Bristol-Myers Squibb's 2018 strategic-collaboration-and-equity-investment plus its continued 13,8 percent equity-stake signal long-duration validation of the soquelitinib-and-ciforadenant mechanism platform. BMS has not divested through multiple Corvus milestones, suggesting strategic-acquisition-optionality if Phase 3 read-out is positive. A potential BMS-acquisition at typical 70–100 percent premium would represent approximately 21–25 USD per share.

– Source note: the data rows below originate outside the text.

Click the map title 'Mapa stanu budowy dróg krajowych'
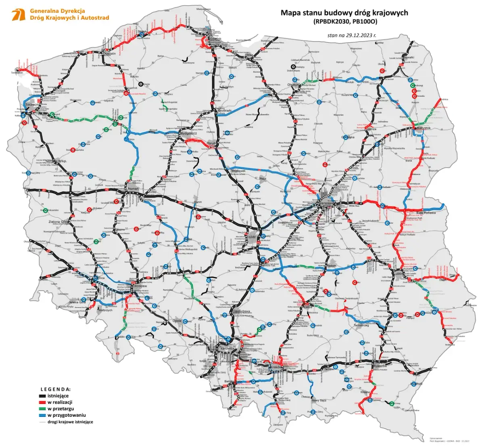coord(344,13)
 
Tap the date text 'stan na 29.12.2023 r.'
coord(352,35)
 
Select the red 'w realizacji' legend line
coord(41,402)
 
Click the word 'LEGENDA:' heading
coord(56,390)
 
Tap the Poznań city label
coord(133,189)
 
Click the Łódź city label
coord(252,237)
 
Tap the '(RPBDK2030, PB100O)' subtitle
coord(344,22)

Ciforadenant (oral A2a-adenosine-receptor antagonist) is in Phase 1b/2 for renal-cell-carcinoma combination with anti-PD-1, with FDA Fast-Track designation granted in 2024. The dual-asset-pipeline reduces single-asset binary-risk and creates a second value-realization channel independent of soquelitinib outcome. If ciforadenant demonstrates positive Phase 2 efficacy in RCC, the asset alone could be worth approximately 200–400 million USD as a strategic-partnership candidate.
📉 The 3 Real Bear Points
The Phase 1/2 soquelitinib data showing 28 percent objective-response-rate is from approximately 30 evaluable patients in a single-arm trial design, creating material extrapolation-risk to the Phase 3 randomized-controlled setting. If Phase 3 ORR materializes at 15–20 percent (a plausible regression-to-mean scenario), the trial would likely-miss its primary-endpoint and compress fair-value materially.

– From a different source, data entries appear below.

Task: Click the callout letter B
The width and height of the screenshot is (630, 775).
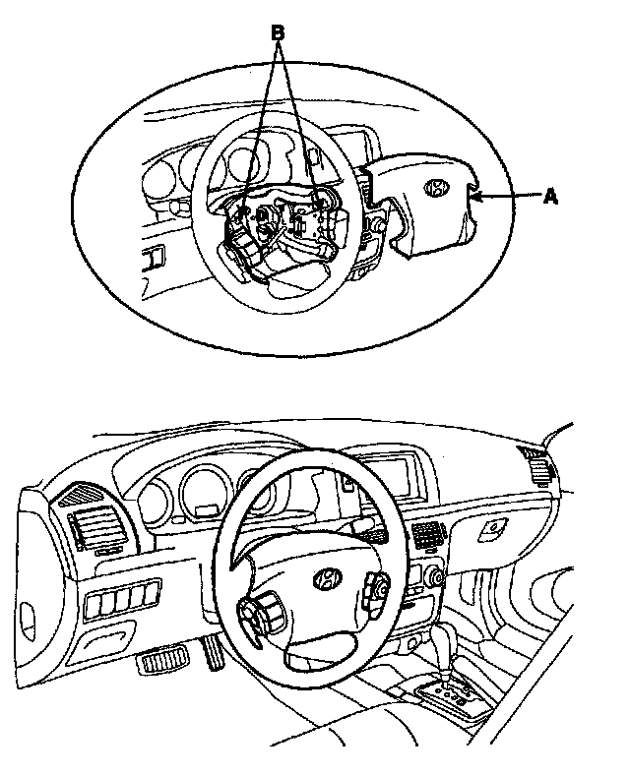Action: click(278, 32)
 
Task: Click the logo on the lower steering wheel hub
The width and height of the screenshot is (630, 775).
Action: click(324, 580)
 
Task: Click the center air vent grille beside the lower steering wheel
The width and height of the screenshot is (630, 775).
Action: click(426, 537)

Corvus burns approximately 60–80 million USD annually pre-revenue. The Q4 2025 cash balance of approximately 70 million USD plus expected late-2026 capital-raise extends runway through approximately mid-2027 covering the Phase 3 read-out. If Phase 3 read-out timing slips materially or if capital-markets become unwilling to fund additional dilution, the Phase 3-pathway-completion could be impaired.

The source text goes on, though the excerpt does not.